En mêlant impératif de réflexivité critique et foi dans la possibilité pour l’humain de comprendre ce que d’autres humains ont inventé, Maurice Godelier  parvient ainsi à soustraire sa discipline aux extrémités d’un certain nihilisme postmoderne. Il la restaure pleinement dans sa fonction narrative, qui consiste, au fond, à restituer la cohérence de systèmes imaginaires et symboliques des sociétés humaines, des systèmes toujours conçus comme fluctuant et ouverts à des apports de systèmes externes (spécialement dans le cadre de la globalisation).

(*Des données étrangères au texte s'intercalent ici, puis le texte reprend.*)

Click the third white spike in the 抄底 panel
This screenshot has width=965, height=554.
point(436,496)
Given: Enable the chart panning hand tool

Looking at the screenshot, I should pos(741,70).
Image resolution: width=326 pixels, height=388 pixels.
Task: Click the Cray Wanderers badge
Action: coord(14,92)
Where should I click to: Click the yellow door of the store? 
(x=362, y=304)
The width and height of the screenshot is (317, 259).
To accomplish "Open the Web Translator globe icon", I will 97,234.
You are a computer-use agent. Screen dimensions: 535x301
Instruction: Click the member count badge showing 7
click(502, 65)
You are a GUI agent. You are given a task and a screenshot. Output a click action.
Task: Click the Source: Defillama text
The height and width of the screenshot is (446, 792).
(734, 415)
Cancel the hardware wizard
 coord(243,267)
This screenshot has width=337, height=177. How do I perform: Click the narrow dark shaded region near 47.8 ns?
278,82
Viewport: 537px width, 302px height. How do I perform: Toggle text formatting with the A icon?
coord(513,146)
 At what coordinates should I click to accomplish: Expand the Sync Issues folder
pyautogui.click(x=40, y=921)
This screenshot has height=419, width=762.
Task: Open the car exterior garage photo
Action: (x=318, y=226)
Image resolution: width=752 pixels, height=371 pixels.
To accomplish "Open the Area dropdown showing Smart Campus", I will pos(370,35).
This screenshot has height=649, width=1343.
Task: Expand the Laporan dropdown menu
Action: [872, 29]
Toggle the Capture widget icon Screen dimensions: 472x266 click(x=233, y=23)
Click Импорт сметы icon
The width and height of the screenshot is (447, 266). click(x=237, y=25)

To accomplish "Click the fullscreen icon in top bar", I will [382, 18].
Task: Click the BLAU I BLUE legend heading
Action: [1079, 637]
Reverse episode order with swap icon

Cette approche de l’anthropologie et les conclusions auxquelles elle aboutit n’est pas la seule possible au sein d’un champ de recherche traversé par des débats nombreux. En outre les tenants d’une anthropologie plus naturaliste (néo-darwinienne) ne manqueront pas d’en dénoncer certains dangers (car, quoique l’ethnologie défende une conception objectiviste de la vérité, et la possibilité de l’atteindre par un débat contradictoire entre chercheurs, elle laisse une grande liberté à l’intuition subjective de l’observateur). Elle demeure cependant un outil heuristique efficace pour combattre tout autant l’ethnocentrisme que le relativisme, en développant une compréhension à la fois globale et critique du fonctionnement social de l’être humain.